4. To appreciate beauty, to find the best in others.

These days, it seems like a lot of people are conditioned to see the ugly and the bad in others. Browse the comments in social media and you will often see long threads of bashing and finding fault. Some may be legit but a lot are simply ways to attract other people and make them sound like intellectuals. A year to live would probably be a good medicine for those people, don’t you think?
Remember that story about a man in a hospital room who described all things beautiful to his roommate who couldn’t see and was sulking all day? It turned out he was actually facing a blank wall instead of a window. There’s a nugget of wisdom to what Helen Keller said: "The best and most beautiful things in the world cannot be seen or even touched - they must be felt with the heart." 
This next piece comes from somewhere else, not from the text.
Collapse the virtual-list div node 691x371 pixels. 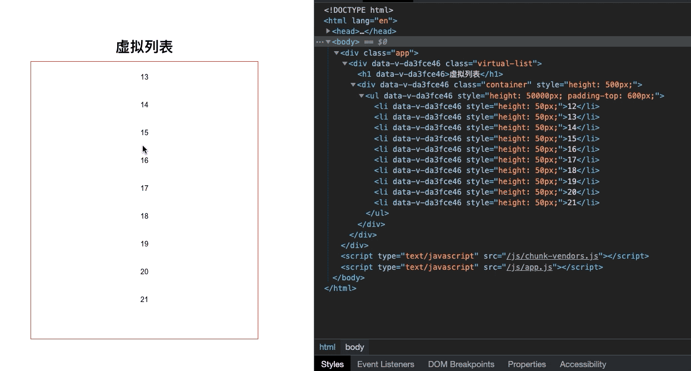pos(345,64)
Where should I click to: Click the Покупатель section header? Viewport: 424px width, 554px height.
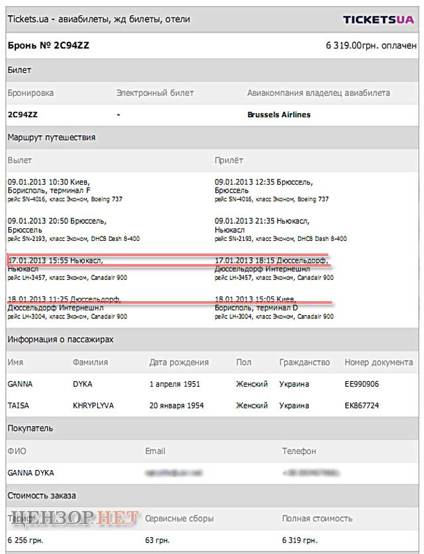click(x=30, y=428)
What can you do? You can stay at home and appreciate your garden even if it’s just in those pots. Or you can travel and see the countryside. You don’t need go to the other side of the world to see beauty. It may just be at your doorstep. Or perhaps it can be found in the face of the one you woke up with this morning. 

5. To leave the world a bit better, whether by a healthy child, a garden patch, or a redeemed social condition.

It would be nice to take up a really good cause and not count the cost of doing so. You don’t have to wait for a typhoon or an earthquake to hit before you lend a hand to those in need. There are plenty of people just around you who need a bowl of hot soup on a cold day or a shirt on their back. The need may not always be physical or economical need. It could be psychological and emotional and even spiritual. Donate. Volunteer. Reach out. Save a life.

Pay forward whatever good that has been done to you and pretty soon, there will be a chain of good deeds and kindness going around. What a beautiful sight that will be and it’s good for the soul.

6. To know even one life has breathed easier because you have lived.

One year. One life. One family. One community. One country.

There’s really nothing special in all these. It’s not in the number of days or weeks or months or years that matter for as long as we have a zest and appreciation for life and for one another. What matters is that we have made a difference in someone else’s life.

Even if it means just a year to live.